_Problem_: Type out the data again, word for word and in full.

[[ Exercise inputs, beginning ]]

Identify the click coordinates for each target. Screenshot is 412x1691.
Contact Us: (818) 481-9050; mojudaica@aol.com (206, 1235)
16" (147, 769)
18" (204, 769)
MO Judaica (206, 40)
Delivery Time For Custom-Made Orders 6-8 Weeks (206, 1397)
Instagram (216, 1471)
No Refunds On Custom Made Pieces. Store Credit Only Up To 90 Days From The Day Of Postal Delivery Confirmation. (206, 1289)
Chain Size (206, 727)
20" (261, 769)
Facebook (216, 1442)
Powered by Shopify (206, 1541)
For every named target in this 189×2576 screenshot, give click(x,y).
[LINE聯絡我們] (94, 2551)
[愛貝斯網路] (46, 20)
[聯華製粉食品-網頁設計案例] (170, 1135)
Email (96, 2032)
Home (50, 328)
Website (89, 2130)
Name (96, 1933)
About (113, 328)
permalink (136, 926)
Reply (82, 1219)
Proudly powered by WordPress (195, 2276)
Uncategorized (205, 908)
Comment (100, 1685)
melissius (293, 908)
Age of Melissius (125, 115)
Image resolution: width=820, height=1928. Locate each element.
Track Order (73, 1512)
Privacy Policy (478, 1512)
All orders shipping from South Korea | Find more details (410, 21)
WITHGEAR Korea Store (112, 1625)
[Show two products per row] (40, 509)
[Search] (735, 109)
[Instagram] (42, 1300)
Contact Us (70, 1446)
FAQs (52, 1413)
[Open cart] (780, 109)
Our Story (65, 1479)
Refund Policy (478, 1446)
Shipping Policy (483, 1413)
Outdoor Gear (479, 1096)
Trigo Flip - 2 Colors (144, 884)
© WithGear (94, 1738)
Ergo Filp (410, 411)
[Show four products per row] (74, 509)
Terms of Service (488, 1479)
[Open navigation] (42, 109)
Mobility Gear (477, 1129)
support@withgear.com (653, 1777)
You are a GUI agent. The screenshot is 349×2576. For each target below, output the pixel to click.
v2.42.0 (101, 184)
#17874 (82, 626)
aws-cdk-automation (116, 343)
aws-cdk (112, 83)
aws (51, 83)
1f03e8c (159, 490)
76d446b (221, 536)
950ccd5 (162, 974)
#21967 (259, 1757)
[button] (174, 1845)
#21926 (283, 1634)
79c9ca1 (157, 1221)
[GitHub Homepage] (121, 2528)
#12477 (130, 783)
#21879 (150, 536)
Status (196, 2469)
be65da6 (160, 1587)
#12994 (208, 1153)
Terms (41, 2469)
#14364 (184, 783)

[[ Exercise inputs, end ]]

_Response below_:
Identify the click coordinates for each target. Screenshot is 412x1691.
Contact Us: (818) 481-9050; mojudaica@aol.com (206, 1235)
16" (147, 769)
18" (204, 769)
MO Judaica (206, 40)
Delivery Time For Custom-Made Orders 6-8 Weeks (206, 1397)
Instagram (216, 1471)
No Refunds On Custom Made Pieces. Store Credit Only Up To 90 Days From The Day Of Postal Delivery Confirmation. (206, 1289)
Chain Size (206, 727)
20" (261, 769)
Facebook (216, 1442)
Powered by Shopify (206, 1541)
For every named target in this 189×2576 screenshot, give click(x,y).
[LINE聯絡我們] (94, 2551)
[愛貝斯網路] (46, 20)
[聯華製粉食品-網頁設計案例] (170, 1135)
Email (96, 2032)
Home (50, 328)
Website (89, 2130)
Name (96, 1933)
About (113, 328)
permalink (136, 926)
Reply (82, 1219)
Proudly powered by WordPress (195, 2276)
Uncategorized (205, 908)
Comment (100, 1685)
melissius (293, 908)
Age of Melissius (125, 115)
Image resolution: width=820, height=1928. Locate each element.
Track Order (73, 1512)
Privacy Policy (478, 1512)
All orders shipping from South Korea | Find more details (410, 21)
WITHGEAR Korea Store (112, 1625)
[Show two products per row] (40, 509)
[Search] (735, 109)
[Instagram] (42, 1300)
Contact Us (70, 1446)
FAQs (52, 1413)
[Open cart] (780, 109)
Our Story (65, 1479)
Refund Policy (478, 1446)
Shipping Policy (483, 1413)
Outdoor Gear (479, 1096)
Trigo Flip - 2 Colors (144, 884)
© WithGear (94, 1738)
Ergo Filp (410, 411)
[Show four products per row] (74, 509)
Terms of Service (488, 1479)
[Open navigation] (42, 109)
Mobility Gear (477, 1129)
support@withgear.com (653, 1777)
You are a GUI agent. The screenshot is 349×2576. For each target below, output the pixel to click.
v2.42.0 (101, 184)
#17874 (82, 626)
aws-cdk-automation (116, 343)
aws-cdk (112, 83)
aws (51, 83)
1f03e8c (159, 490)
76d446b (221, 536)
950ccd5 (162, 974)
#21967 (259, 1757)
[button] (174, 1845)
#21926 (283, 1634)
79c9ca1 (157, 1221)
[GitHub Homepage] (121, 2528)
#12477 (130, 783)
#21879 (150, 536)
Status (196, 2469)
be65da6 (160, 1587)
#12994 (208, 1153)
Terms (41, 2469)
#14364 (184, 783)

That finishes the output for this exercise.